» WRITTEN REQUEST
Please reproduce the rows below word for word, from the row with "click on 'Privacy" up to and including the row with "I want to click on the submission".

(Data lines)
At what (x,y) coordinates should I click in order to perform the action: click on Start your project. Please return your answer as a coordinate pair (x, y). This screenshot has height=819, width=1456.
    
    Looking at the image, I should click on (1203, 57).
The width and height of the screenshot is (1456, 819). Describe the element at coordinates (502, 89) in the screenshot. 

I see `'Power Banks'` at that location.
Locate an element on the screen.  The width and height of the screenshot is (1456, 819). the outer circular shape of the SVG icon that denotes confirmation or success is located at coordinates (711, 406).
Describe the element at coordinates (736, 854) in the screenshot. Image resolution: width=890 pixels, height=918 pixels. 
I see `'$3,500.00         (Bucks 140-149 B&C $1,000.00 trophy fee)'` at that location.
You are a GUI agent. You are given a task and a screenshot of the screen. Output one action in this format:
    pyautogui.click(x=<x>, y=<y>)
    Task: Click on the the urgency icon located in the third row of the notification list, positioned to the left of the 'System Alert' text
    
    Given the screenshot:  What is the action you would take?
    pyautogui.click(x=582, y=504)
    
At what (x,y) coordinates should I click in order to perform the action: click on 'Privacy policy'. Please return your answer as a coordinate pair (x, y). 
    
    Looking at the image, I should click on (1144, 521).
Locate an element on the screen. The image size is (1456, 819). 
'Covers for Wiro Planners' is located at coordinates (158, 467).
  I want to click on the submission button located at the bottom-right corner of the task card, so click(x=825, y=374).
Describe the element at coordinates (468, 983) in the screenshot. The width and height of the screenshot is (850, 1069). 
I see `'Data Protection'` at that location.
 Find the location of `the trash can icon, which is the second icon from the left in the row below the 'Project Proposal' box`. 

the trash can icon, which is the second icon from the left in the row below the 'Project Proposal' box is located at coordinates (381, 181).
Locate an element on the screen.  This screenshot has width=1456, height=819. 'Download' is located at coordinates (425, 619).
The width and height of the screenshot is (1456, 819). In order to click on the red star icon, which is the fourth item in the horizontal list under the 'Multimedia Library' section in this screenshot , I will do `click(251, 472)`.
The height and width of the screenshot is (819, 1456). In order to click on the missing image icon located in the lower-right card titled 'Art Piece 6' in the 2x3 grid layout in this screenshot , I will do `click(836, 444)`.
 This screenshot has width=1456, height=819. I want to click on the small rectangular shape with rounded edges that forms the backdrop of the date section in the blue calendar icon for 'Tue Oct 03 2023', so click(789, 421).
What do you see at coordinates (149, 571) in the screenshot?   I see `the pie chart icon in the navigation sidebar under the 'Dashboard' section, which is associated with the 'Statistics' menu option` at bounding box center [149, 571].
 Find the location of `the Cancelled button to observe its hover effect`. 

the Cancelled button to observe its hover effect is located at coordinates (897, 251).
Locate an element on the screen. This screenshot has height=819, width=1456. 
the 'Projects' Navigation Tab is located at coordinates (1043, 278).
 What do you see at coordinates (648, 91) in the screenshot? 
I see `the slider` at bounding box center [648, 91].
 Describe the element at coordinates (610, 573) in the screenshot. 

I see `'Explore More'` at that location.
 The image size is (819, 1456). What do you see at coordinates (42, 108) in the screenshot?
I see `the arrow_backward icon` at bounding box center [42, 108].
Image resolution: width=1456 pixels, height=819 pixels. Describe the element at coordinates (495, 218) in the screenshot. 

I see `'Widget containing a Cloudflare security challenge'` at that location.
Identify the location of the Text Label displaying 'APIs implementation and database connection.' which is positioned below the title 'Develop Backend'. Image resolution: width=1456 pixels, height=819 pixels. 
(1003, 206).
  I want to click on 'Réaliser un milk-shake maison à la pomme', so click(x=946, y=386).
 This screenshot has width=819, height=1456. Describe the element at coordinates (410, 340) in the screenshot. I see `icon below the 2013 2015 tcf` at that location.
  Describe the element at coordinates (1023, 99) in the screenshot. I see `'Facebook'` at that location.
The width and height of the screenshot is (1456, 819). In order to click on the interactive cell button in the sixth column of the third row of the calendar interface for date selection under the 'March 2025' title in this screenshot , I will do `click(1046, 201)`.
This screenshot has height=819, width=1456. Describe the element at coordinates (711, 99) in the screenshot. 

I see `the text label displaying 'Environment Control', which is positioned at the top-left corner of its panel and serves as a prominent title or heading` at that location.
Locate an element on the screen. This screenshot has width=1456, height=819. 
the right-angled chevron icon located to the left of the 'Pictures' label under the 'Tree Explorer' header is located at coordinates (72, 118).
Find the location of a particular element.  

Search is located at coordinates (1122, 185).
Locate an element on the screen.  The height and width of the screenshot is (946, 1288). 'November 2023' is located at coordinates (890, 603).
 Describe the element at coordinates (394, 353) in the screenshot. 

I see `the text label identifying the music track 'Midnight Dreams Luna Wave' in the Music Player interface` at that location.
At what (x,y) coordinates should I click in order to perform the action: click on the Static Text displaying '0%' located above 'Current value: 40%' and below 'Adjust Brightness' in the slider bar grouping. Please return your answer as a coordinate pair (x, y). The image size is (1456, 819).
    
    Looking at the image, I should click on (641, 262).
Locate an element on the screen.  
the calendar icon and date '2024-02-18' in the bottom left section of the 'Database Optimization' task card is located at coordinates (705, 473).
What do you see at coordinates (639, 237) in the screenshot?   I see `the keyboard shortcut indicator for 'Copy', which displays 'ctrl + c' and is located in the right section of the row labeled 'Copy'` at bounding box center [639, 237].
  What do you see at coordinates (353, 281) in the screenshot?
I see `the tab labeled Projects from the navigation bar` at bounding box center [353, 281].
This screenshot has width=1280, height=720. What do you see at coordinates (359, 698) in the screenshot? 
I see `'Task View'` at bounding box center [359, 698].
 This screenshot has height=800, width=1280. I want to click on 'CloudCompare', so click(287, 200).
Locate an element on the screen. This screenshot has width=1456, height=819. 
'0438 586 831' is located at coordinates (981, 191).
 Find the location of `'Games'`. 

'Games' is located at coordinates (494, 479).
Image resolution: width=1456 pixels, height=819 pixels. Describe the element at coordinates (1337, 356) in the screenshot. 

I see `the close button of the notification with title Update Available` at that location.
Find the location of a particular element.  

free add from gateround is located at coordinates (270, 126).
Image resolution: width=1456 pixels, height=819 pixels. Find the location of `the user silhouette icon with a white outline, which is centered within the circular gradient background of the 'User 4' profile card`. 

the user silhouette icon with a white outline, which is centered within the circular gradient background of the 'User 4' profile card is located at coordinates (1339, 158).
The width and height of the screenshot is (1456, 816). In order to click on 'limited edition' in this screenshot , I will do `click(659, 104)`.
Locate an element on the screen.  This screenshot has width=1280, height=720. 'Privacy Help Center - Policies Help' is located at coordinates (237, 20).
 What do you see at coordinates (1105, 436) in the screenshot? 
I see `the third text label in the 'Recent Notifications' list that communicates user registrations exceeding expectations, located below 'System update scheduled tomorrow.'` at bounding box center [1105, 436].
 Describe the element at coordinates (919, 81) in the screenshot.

» TASK SOLUTION
At what (x,y) coordinates should I click in order to perform the action: click on 'Privacy policy'. Please return your answer as a coordinate pair (x, y). 
    
    Looking at the image, I should click on (1144, 521).
Locate an element on the screen. The image size is (1456, 819). 
'Covers for Wiro Planners' is located at coordinates (158, 467).
  I want to click on the submission button located at the bottom-right corner of the task card, so click(x=825, y=374).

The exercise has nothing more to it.